一时间,台下众人皆是面色凝重。唯有李承风,依旧是一副云淡风轻的模样。
仿佛这规则对他没有丝毫影响,他心中早已有了腹稿。
但完全没有要动笔写在纸上的意思。
“哼,装模作样!”
司马忻低声骂道,他对李承风之前的步步紧逼耿耿于怀,总觉得他是在故意卖弄。
很快,前几个才子便完成了他们的作品,虽然比之前两轮略逊一筹,但也算看得过去。
“可以开始了吗?”
李承风突然放下茶杯,漫不经心的问了一句。
司马忻终于忍无可忍,脸色难看道:
“李风,我不是早就宣布开始了吗!”
“我是说可以念了吗?”
后者一愣,李承风既没有下笔书写,也没有半分思考的模样,他只是开口念出:
“黄金白玉非为贵,唯有文章冠世珍。出身寒门求进路,朱门紧闭不开恩。”
短短四句诗,却如惊雷一般,在众人耳边炸响。
诗中没有华丽的辞藻,也没有精妙的比喻,却将寒门学子求仕无门的辛酸,描写的淋漓尽致。

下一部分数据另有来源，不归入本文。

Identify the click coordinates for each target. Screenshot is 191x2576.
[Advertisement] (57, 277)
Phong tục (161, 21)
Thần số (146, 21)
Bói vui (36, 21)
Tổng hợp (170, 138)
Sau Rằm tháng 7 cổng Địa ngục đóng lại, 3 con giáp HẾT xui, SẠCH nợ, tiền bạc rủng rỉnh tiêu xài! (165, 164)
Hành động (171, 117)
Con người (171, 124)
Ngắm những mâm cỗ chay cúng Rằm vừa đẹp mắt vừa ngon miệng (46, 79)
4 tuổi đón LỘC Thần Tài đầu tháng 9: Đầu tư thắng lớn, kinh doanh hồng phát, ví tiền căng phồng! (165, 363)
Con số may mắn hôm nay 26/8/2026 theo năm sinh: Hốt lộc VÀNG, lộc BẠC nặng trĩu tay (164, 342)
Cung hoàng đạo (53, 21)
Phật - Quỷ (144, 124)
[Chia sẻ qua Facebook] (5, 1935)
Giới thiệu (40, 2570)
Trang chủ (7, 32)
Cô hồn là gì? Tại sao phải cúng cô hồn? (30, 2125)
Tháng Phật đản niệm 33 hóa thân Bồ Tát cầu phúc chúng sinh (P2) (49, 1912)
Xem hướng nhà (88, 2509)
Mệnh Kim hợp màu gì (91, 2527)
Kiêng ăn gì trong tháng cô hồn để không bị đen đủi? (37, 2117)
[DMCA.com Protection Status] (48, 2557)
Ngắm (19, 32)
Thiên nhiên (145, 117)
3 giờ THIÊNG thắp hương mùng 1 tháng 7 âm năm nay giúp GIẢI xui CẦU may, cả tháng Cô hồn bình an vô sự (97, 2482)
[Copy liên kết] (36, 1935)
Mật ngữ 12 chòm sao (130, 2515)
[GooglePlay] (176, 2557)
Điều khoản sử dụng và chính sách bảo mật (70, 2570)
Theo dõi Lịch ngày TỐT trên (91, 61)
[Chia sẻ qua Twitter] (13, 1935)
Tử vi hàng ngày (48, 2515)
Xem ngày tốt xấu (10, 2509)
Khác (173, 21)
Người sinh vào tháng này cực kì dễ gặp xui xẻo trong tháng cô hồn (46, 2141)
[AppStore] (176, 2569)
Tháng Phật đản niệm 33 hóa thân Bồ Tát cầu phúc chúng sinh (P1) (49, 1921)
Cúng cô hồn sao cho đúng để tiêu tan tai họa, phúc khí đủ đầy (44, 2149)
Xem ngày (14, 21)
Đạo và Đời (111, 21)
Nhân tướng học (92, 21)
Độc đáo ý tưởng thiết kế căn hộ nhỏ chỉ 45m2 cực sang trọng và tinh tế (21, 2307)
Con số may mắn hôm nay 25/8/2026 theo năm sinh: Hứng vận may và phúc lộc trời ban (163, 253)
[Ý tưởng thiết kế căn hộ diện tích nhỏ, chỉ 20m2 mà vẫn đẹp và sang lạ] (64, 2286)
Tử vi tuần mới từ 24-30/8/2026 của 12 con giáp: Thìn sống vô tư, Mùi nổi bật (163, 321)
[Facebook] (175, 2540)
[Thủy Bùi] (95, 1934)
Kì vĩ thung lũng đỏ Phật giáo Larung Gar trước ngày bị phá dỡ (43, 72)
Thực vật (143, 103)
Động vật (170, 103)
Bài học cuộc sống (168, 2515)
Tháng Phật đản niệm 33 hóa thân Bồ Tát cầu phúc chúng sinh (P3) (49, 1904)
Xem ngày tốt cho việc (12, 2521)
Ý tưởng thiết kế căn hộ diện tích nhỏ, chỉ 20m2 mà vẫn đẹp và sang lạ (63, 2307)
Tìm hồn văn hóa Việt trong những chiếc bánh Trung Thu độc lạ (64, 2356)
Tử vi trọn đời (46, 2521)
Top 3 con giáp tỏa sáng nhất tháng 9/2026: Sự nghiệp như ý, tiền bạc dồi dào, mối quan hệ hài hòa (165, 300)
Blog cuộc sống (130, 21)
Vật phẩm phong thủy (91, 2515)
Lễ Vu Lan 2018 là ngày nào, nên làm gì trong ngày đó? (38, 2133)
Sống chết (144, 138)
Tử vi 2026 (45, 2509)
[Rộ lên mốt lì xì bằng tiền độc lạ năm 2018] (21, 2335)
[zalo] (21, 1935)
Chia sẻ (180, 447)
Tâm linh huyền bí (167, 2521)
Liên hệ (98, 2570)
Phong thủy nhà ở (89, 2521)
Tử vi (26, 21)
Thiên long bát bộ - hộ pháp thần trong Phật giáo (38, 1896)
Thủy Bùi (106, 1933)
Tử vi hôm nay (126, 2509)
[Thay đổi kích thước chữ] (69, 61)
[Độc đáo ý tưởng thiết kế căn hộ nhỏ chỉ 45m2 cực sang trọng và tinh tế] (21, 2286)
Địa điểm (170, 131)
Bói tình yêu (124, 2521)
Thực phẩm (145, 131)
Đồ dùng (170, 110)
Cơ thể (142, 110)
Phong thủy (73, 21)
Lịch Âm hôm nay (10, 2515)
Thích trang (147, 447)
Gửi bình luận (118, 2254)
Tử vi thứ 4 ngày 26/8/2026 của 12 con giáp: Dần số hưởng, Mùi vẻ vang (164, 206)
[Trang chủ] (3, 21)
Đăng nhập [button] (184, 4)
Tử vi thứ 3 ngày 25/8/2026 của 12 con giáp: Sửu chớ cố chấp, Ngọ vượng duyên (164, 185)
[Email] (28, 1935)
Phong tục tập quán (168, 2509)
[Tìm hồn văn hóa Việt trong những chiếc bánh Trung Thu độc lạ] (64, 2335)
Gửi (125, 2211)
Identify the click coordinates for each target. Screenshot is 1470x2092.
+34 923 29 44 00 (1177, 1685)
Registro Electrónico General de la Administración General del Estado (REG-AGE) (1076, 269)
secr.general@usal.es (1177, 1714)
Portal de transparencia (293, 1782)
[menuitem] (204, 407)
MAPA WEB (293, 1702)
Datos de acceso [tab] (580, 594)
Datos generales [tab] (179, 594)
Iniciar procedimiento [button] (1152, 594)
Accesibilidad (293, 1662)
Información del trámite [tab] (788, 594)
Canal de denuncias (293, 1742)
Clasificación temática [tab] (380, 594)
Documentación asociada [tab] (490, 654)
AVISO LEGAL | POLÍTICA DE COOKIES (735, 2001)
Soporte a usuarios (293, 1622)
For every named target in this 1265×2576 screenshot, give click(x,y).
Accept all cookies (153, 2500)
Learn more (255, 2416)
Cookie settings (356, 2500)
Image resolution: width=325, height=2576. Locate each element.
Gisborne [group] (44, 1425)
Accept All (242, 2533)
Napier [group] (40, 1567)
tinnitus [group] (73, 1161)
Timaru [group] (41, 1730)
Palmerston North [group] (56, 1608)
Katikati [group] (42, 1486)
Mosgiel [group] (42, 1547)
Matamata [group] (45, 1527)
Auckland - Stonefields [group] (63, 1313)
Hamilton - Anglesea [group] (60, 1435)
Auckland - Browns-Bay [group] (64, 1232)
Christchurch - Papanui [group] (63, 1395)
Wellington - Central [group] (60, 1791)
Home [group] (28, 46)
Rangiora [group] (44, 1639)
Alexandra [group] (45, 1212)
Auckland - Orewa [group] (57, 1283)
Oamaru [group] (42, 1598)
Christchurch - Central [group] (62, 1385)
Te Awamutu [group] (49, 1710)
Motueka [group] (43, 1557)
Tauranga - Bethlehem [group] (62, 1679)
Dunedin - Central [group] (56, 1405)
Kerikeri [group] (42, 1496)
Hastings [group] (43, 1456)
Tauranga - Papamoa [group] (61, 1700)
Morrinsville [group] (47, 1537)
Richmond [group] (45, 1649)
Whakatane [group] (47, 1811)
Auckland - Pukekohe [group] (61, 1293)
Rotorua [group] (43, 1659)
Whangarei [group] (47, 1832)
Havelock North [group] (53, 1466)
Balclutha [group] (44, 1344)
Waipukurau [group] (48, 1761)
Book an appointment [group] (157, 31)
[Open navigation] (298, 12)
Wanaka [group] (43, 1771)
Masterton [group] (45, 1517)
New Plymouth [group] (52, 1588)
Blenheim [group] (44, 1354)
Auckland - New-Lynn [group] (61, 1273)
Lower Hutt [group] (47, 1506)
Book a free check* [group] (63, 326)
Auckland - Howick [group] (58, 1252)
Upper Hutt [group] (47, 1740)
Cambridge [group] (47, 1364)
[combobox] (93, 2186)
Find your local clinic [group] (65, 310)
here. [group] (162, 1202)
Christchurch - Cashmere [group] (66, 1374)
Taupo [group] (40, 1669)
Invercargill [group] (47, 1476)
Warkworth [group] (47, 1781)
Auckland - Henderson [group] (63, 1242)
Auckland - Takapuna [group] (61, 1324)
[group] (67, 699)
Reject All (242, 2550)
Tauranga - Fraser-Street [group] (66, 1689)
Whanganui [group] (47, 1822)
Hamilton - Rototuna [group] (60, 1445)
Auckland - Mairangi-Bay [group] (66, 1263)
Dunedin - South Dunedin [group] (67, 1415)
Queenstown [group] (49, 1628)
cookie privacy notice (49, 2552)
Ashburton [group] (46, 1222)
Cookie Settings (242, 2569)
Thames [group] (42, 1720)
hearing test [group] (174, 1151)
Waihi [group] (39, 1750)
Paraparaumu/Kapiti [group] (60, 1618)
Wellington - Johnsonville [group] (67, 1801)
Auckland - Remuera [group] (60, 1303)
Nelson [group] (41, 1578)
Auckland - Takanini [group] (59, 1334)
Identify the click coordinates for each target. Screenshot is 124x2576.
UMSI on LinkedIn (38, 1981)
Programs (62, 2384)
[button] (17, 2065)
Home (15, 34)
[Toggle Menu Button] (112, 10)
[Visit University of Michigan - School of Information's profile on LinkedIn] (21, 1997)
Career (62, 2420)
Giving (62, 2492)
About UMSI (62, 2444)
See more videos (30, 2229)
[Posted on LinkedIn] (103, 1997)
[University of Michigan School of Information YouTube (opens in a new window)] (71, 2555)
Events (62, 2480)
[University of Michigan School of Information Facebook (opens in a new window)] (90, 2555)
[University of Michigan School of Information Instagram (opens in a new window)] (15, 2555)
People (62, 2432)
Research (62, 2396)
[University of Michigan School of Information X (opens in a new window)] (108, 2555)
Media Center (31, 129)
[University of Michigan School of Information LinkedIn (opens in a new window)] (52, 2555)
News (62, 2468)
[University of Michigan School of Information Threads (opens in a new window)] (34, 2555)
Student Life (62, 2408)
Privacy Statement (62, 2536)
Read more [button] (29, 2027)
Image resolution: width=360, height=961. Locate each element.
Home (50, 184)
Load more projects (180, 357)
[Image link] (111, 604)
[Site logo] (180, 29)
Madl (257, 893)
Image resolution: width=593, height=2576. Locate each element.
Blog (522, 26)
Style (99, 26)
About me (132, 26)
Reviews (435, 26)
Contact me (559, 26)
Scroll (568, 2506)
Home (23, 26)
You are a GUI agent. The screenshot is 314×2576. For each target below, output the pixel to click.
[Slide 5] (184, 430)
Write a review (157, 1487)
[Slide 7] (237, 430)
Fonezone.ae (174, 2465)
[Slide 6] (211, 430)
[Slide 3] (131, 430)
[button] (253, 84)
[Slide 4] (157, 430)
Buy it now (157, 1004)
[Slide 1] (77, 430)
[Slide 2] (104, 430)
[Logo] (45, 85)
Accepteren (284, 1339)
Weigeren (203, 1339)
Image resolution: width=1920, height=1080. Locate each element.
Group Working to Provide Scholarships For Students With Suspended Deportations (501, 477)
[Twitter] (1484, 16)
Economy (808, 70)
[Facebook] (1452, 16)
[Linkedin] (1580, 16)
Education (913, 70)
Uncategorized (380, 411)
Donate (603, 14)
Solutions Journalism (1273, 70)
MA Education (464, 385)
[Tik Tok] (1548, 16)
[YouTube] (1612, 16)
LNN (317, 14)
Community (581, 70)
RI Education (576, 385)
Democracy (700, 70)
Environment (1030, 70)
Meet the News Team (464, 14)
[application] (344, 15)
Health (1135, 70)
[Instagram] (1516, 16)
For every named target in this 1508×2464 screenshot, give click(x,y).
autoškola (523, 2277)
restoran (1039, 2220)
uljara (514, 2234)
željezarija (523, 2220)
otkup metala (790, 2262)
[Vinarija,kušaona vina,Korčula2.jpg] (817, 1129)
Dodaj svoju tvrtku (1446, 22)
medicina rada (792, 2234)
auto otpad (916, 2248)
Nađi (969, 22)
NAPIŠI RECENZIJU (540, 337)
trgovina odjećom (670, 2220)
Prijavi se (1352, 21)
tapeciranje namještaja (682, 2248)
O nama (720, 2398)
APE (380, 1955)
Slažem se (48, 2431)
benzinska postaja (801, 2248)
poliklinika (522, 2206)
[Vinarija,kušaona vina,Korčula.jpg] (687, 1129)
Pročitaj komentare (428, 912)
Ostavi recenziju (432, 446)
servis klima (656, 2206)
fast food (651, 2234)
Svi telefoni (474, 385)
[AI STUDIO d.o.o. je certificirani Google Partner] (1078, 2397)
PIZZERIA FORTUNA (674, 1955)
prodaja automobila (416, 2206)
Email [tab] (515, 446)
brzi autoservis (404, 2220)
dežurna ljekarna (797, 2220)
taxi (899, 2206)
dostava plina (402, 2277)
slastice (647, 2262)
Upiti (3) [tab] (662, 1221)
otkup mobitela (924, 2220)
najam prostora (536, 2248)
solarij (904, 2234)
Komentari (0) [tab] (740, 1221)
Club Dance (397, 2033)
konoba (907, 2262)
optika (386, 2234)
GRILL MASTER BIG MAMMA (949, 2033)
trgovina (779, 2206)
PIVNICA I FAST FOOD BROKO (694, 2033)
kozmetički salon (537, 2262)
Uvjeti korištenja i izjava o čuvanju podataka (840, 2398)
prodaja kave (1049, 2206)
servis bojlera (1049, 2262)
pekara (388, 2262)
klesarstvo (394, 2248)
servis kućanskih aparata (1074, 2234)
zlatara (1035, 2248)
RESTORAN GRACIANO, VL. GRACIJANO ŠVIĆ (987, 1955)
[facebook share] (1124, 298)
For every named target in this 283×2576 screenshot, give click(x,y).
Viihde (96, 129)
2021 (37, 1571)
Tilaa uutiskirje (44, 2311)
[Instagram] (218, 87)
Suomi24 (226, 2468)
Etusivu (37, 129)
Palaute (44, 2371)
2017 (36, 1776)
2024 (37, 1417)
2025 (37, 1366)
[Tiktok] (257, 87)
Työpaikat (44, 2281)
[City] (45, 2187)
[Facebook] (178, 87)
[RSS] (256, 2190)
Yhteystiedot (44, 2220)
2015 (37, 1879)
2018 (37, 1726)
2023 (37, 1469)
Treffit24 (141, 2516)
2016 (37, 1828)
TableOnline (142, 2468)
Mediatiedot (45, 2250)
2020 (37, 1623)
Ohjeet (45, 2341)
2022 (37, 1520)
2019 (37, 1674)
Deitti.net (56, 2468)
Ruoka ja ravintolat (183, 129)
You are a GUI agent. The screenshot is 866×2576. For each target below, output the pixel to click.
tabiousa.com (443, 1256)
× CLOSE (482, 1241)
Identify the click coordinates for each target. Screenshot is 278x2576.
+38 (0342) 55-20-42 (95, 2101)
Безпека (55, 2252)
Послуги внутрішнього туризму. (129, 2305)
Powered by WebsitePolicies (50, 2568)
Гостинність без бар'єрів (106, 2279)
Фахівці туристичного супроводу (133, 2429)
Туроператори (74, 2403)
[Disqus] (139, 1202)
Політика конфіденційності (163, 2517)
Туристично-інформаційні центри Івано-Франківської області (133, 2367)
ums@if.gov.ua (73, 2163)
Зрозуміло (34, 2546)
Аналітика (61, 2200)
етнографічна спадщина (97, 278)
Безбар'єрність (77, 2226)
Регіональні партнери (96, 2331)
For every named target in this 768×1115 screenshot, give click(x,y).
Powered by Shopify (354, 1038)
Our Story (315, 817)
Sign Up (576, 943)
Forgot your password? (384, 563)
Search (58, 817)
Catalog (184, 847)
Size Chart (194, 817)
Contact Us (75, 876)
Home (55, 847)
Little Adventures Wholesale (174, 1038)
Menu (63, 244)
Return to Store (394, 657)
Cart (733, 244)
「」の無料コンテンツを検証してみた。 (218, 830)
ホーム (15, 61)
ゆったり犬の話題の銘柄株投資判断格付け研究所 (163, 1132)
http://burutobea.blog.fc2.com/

台下众人一片哗然,他们没想到,李承风竟然如此大胆,敢在诗会上公然讽刺科举制度的不公。
“这李承风,真是个疯子!”刘旭咬牙切齿的说道。
司马景文更是无法容忍他这样大出风头,但果然被他捉住了把柄。
他沉吟片刻,开口道:“李公子,这诗……”
“大人不必多言,在下只是即兴创作罢了。”
李承风淡淡一笑,一句即兴创作断了司马景文接下来的问话。
即将脱口的质问就这么被堵在喉咙里,让司马景文脸色极其难看。
李承风的诗,引起了在场所有人的共鸣,尤其是那些出身寒门的学子。
他们寒窗苦读十余载,却往往因为出身卑微,而被拒之门外。
李承风的诗,道出了他们心中的苦闷和无奈。